[Dataset items]
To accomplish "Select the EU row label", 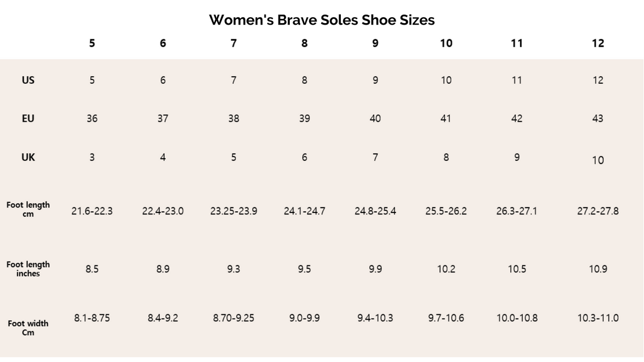I will point(28,119).
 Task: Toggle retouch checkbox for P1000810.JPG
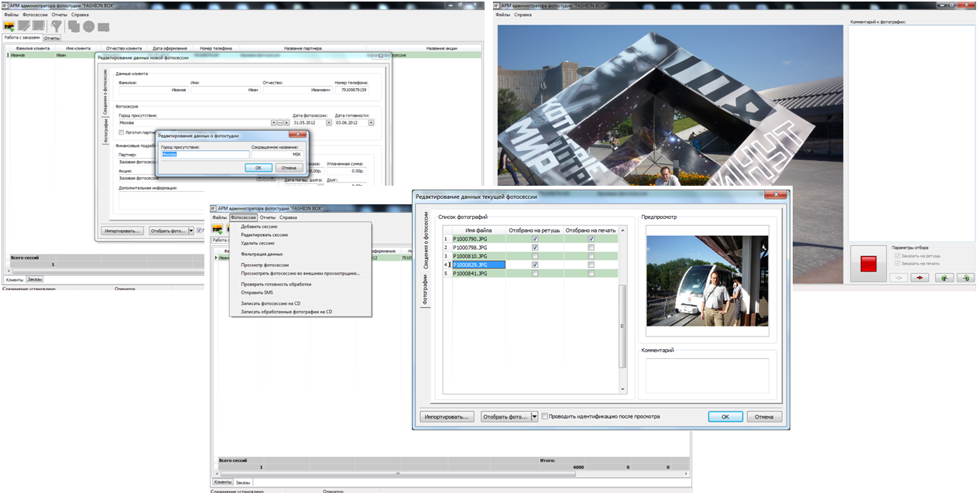(x=535, y=256)
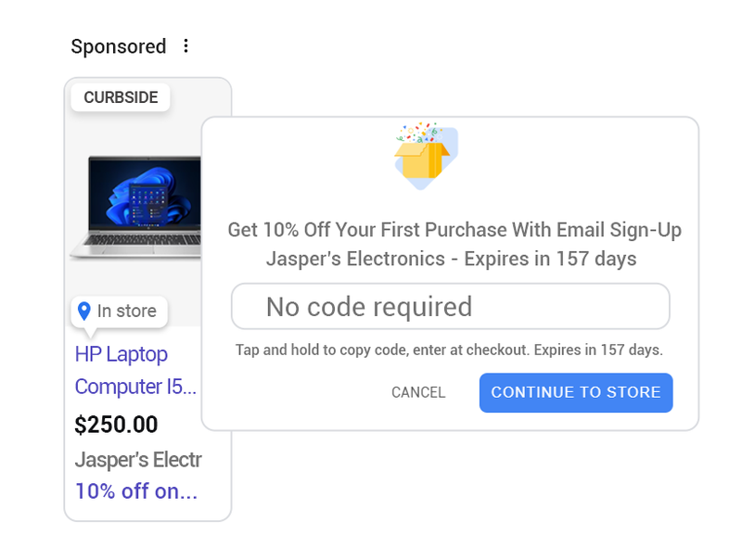Click the No code required field

point(450,307)
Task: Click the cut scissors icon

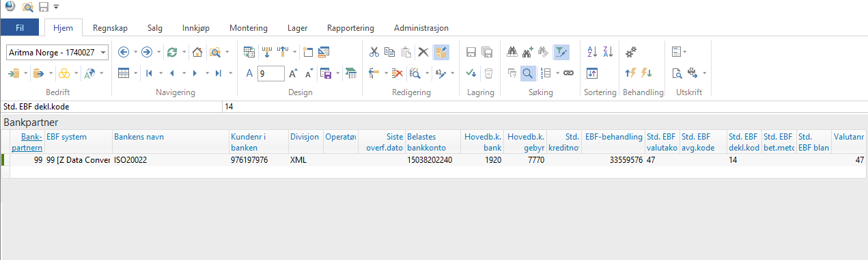Action: pyautogui.click(x=374, y=52)
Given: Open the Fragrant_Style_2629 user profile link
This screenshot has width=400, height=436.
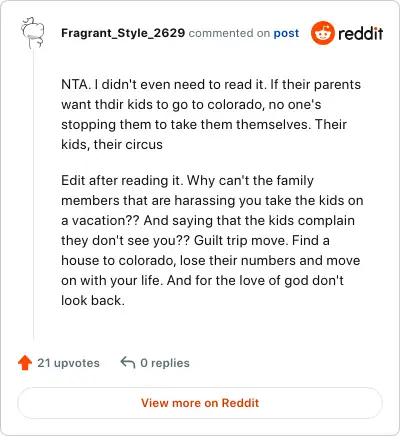Looking at the screenshot, I should pos(123,33).
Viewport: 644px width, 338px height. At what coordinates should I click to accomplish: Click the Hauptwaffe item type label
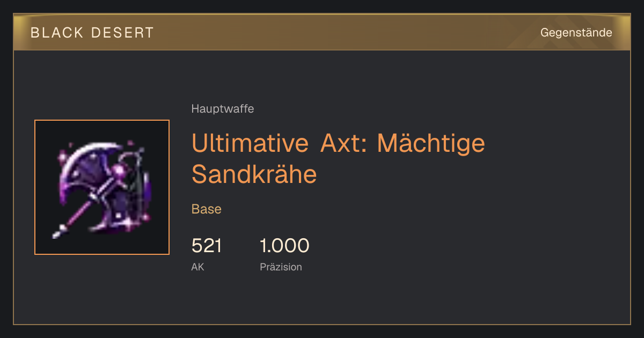tap(223, 109)
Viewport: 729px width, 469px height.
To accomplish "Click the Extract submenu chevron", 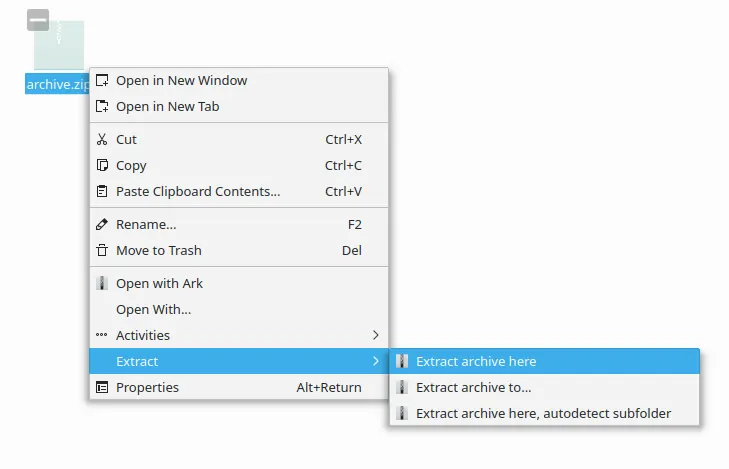I will pyautogui.click(x=376, y=361).
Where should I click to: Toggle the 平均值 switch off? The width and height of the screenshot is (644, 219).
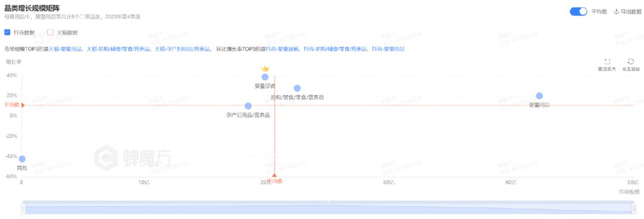(578, 11)
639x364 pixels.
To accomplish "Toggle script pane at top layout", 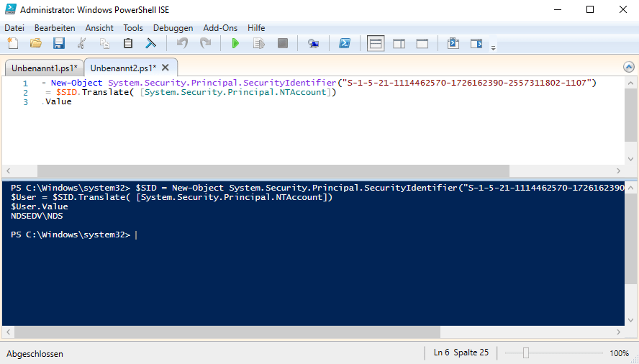I will point(376,43).
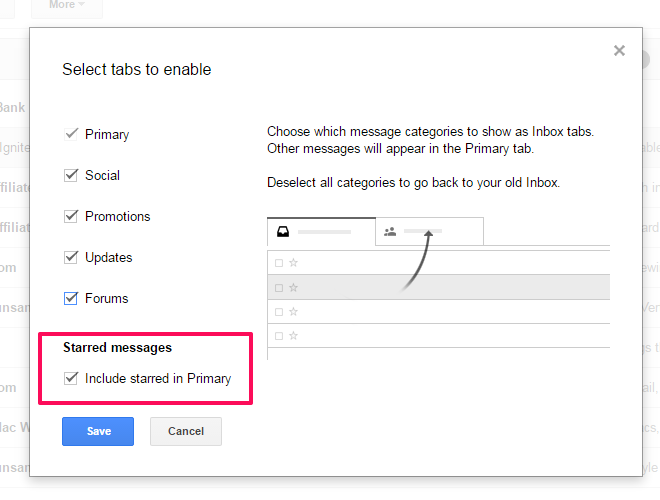
Task: Click the checkbox in first preview row
Action: coord(279,263)
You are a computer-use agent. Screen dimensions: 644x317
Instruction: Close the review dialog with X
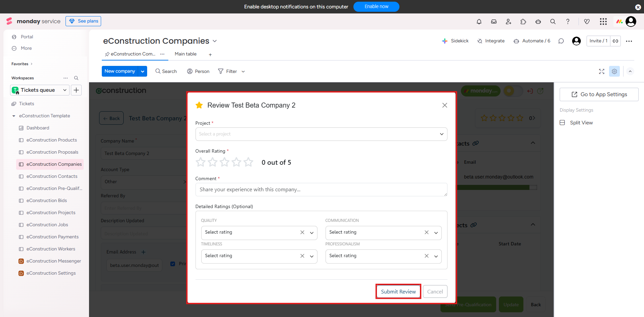445,105
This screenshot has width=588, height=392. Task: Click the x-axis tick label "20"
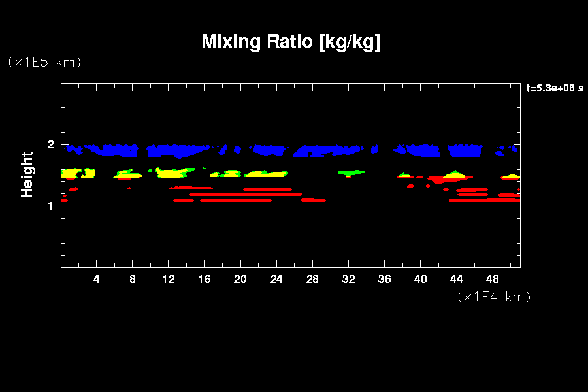(240, 280)
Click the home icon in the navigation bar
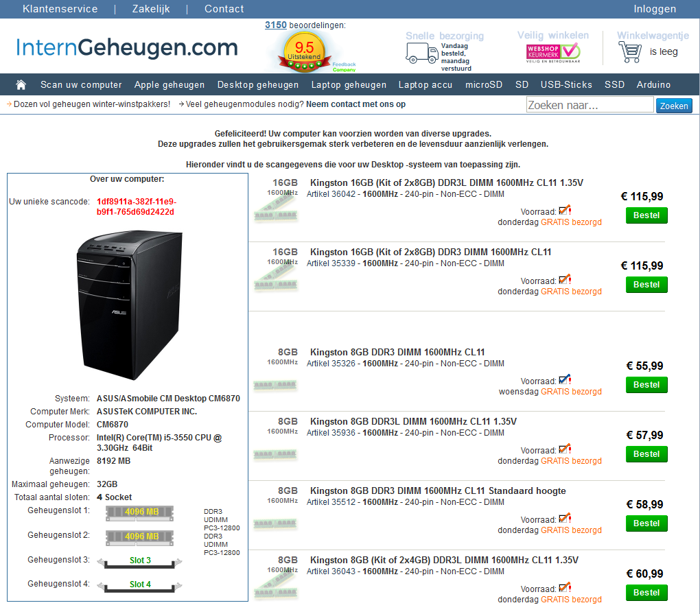Image resolution: width=700 pixels, height=614 pixels. (21, 84)
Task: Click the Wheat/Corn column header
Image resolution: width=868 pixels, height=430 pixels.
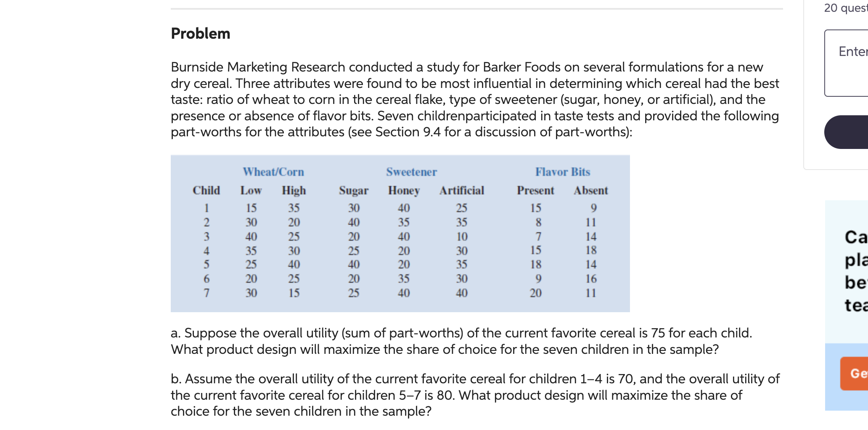Action: coord(273,171)
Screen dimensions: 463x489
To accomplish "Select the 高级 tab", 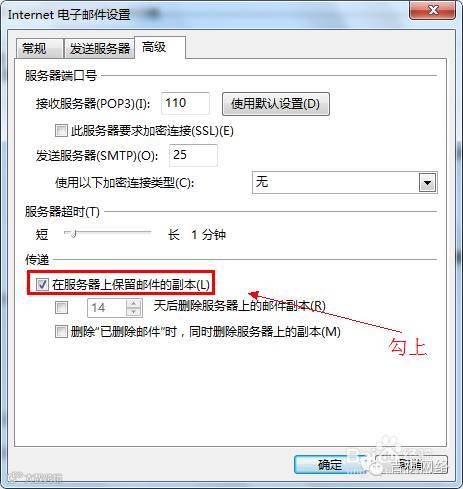I will pyautogui.click(x=160, y=47).
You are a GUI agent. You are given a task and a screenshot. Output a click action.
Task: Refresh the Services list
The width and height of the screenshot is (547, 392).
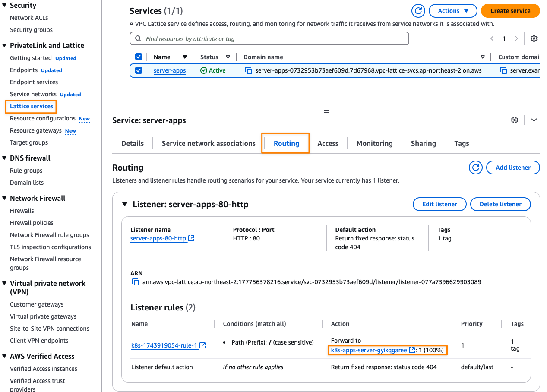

## YOUR GOAL
Return only the part above that opens with the line containing "This screenshot has width=588, height=392." and closes with the line containing "Screen dimensions: 463x489", exactly and with both ends, skipping the pictures.

## EXERCISE ANSWER
This screenshot has width=588, height=392. Task: Click the x-axis tick label "20"
(240, 280)
Click the home icon in the navigation bar
Image resolution: width=700 pixels, height=614 pixels. (21, 84)
Task: Click the Wheat/Corn column header
Image resolution: width=868 pixels, height=430 pixels.
Action: coord(273,171)
Screen dimensions: 463x489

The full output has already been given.